We have built systems that deprive children of this learning. We assess what a child is capable of, measure where they fit, and decide which spaces they are allowed to occupy. In doing so, we have shifted responsibility away from our environments onto the child, instead of redesigning schools, clubs and communities so they are accessible to everyone, including those with an intellectual disability.

Meanwhile, children never receive the chance to grow into adults who are comfortable with difference. Adults who don’t look away, who don’t wait for someone else to make the first move. Instead, difference feels unfamiliar. Adaptation feels awkward. Inclusion feels like something specialist, rather than something human. The scarcity of voices naming this is telling. It reveals how deeply othering has been normalised, and how casually we have treated belonging as something conditional.

Conversations about who belongs and who does not are not abstract.
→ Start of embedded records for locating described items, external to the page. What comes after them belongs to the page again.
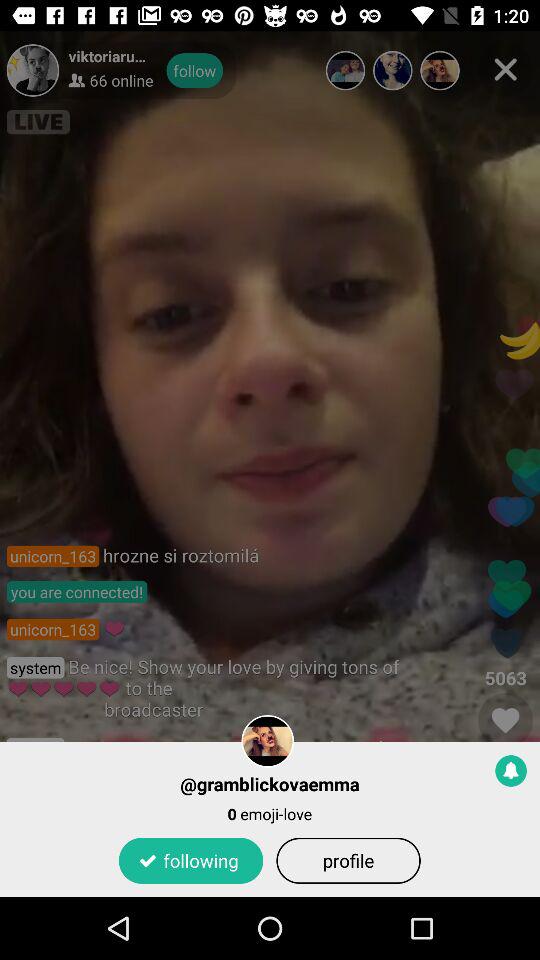
turn on the icon to the right of following item (348, 860)
Given the description of an element on the screen output the (x, y) to click on. 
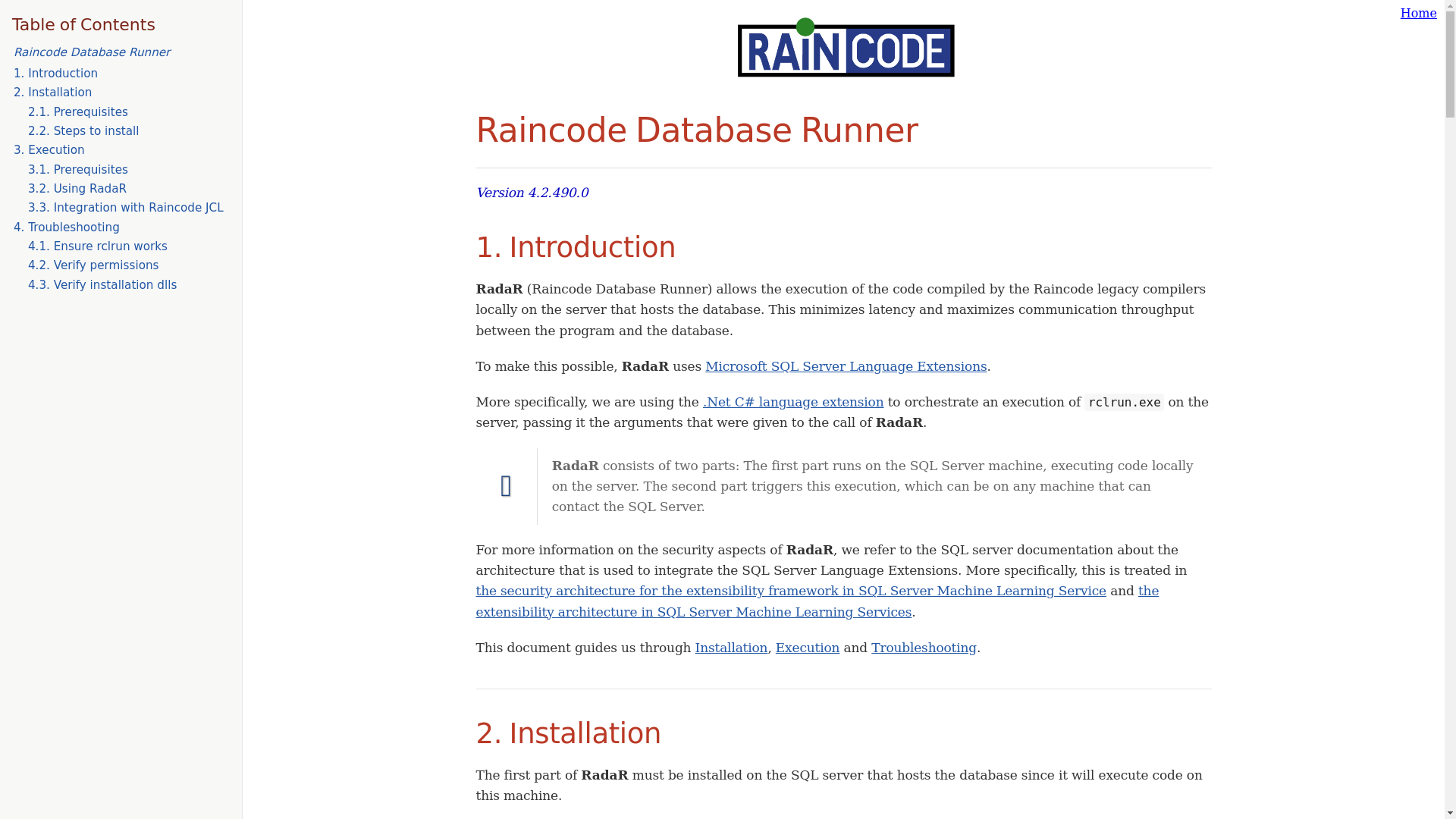
Home (1418, 12)
2. Installation (52, 92)
4.1. Ensure rclrun works (97, 246)
3.2. Using RadaR (76, 188)
Raincode Database Runner (91, 51)
4. Troubleshooting (66, 227)
1. Introduction (55, 73)
4.2. Verify permissions (92, 264)
Troubleshooting (923, 647)
3.3. Integration with Raincode JCL (125, 207)
2.1. Prerequisites (77, 111)
Execution (808, 647)
3. Execution (48, 150)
They play out in the most ordinary ways: in who is invited, who is included and who is left without friendship. They teach all our children, from an early age, who is valued, who is seen and who is allowed to belong — not just in theory, but in the quiet, everyday moments where friendship either forms, or never gets the chance.

Change is possible

The Education Convention 2026 offers a once-in-a-generation opportunity and a major national moment to change all this. If we are serious about building a future where children are not othered, we must be honest that an education system built on separation cannot deliver a society rooted in belonging.

We must be willing to step out of our current, fragmented design and ask harder questions about values, mindset, rights and about the kind of society we are choosing to build.

Central to this conversation is children — all children. Children with an intellectual disability. Non-speaking children. Children who might be spoken about, but rarely listened to. Inclusion Ireland strongly encourages children and young people with an intellectual disability, and their families, to apply to become participants (closing date Friday 16 January).

Government and policymakers struggle to imagine a future education system very different to the one we have now. Parents and schools struggle with it.

But children don’t. They know what matters. They want to make friends, to go to school with their siblings, to learn, to be invited to their neighbour’s birthday party, to try after-school karate and to be supported to reach their potential in their own community. The “how” lives in their voices.

One day, we will look back, with deep unease and regret, at what we accepted as normal.

At the fact that a little boy never experienced a knock at the front door from his neighbour asking him to play.

Inclusion is not a resolution we make in January and forget by February. It is lived experience. It is shared spaces where children learn, naturally and gently, how to adjust for one another.

The question, as another year begins, is whether we are ready to create an Ireland where friendship can finally reach my son.

Lucinda Murrihy is the proud Mum of two autistic children, and Head of Strategy & Innovation at Inclusion Ireland.